A few days ago, I was reminded that China possessed this might of many in the latent power of a billion people. I was sitting outside reading a book when I noticed groups of students carrying chairs down the road. After 30 minutes of group after group of young men and women with their chairs, my curiosity was piqued until I put two and two together. That evening was the opening ceremony for the new freshman class—over four thousand students. The students I was currently watching were providing the seating for the evening. Yes, that’s right. Groups of students were moving all the chairs from all the classrooms from all over campus to the new indoor arena on the outermost edge of campus for the ceremony. My mind flashed back (as perhaps yours is now) to the 2008 Olympic Opening Ceremony. At that ceremony, the world was witness to China’s most powerful and most volatile resource—its people. Hundreds of thousands of individual Chinese men and women created masterpieces of performances during the Opening Ceremony, awing the world with their precision in moving as a single body: not a person out of place even though hundreds of individuals were in each performance. With the might of so many under the reigns of astute, perhaps severe, leadership, it is no wonder that China has found itself the topic of political and economic discussions the world around.

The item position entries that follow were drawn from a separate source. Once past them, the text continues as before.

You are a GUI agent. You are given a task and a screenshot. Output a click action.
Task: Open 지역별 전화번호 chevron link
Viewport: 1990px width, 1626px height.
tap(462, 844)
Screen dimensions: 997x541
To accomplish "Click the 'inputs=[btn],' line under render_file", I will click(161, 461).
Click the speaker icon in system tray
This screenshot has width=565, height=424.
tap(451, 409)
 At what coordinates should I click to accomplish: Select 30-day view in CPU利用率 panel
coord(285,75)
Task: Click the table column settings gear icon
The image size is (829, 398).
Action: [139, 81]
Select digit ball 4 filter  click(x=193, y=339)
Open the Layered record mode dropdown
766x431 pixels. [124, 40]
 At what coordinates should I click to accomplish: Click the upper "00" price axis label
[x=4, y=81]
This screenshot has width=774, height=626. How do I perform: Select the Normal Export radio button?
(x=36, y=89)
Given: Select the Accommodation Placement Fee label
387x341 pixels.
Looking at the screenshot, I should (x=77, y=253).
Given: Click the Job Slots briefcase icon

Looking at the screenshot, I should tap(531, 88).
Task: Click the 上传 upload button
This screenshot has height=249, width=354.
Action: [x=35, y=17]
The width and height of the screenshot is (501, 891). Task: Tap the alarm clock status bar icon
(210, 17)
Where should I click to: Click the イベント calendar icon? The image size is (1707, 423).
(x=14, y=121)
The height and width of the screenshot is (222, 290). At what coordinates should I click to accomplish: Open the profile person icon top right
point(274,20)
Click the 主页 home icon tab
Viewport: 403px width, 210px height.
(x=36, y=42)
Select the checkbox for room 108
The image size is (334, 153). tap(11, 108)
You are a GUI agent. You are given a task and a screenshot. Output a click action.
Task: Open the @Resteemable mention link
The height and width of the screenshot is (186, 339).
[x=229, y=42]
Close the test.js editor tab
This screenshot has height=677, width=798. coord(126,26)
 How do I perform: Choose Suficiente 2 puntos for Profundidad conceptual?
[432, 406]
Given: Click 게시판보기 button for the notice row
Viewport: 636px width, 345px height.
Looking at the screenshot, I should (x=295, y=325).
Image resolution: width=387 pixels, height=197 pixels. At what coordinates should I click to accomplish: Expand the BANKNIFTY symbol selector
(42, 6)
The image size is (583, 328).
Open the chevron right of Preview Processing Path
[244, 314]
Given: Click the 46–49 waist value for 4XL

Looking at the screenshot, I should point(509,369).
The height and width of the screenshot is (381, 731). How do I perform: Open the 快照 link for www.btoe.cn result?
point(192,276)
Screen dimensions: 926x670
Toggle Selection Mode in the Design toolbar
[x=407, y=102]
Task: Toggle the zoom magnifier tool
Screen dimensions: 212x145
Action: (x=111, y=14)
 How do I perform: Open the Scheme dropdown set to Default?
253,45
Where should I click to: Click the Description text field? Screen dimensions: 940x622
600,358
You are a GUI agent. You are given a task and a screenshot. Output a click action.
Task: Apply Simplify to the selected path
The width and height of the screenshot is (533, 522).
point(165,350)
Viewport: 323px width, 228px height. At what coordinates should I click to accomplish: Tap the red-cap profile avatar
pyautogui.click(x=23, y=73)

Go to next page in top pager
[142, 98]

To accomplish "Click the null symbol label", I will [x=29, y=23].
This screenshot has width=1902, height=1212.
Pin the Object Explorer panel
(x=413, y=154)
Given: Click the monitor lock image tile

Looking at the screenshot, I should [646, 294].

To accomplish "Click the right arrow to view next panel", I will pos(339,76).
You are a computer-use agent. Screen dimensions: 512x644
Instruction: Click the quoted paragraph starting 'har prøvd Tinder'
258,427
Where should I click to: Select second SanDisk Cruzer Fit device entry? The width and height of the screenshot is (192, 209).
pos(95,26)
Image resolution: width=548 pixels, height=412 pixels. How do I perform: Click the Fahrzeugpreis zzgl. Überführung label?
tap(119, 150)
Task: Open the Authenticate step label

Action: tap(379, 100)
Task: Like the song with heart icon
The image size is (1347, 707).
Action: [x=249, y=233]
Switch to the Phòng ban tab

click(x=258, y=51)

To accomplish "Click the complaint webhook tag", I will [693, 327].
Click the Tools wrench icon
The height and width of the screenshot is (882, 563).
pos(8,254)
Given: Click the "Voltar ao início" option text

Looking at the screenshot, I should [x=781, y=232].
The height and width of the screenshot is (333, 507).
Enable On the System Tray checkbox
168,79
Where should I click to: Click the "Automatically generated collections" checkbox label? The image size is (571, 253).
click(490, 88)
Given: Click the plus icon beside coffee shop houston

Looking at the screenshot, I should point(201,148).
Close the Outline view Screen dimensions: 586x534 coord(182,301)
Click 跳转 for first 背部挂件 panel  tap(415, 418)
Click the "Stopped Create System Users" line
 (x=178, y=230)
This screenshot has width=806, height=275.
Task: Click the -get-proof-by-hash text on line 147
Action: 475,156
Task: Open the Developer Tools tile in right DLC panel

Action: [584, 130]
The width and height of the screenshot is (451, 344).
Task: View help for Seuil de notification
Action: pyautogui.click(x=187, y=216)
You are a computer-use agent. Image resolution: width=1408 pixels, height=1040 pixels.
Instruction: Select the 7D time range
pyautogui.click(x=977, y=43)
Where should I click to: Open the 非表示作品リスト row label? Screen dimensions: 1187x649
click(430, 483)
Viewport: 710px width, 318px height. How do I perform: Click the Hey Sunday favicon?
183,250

Oftentimes, I feel we in America have lost our appreciation for this value of teamwork and have forgotten that individuals are not stronger than the group. Places like Egypt, Libya, and certainly China still feel the intense pressure of the multitude, and as in the case of Egypt, the might of many people has been the catalyst for great change while in places like China, the political leaders tremble at the thought of domestic rioting. Susan Shirk, a former Deputy Secretary of State responsible for China, wrote a book titled China: A Fragile Superpower: How China's Internal Politics Could Derail its Peaceful Rise. Within its pages, Susan Shirk details the immense respect, to the point of fear, which Chinese leaders have for the power of the people. With so many people to keep content, China must continually walk a thin line of balance between squeezing the people with regulations and providing a sustainable way of life. This balance dates far back into Chinese history as demonstrated in an ancient Chinese four-character idiom: “Nei lua, wai huan”: When there is turmoil within, the barbarians without will inflict disaster. China’s first priority is and always has been domestic stability, and at the moment, China appears to have firm footing. Therefore, the real question is what the might of many—1,331,460,000 to be exact—can accomplish if pointed in a single direction. And all I can think of is a full-grown stag reduced to shiny white bones in six minutes.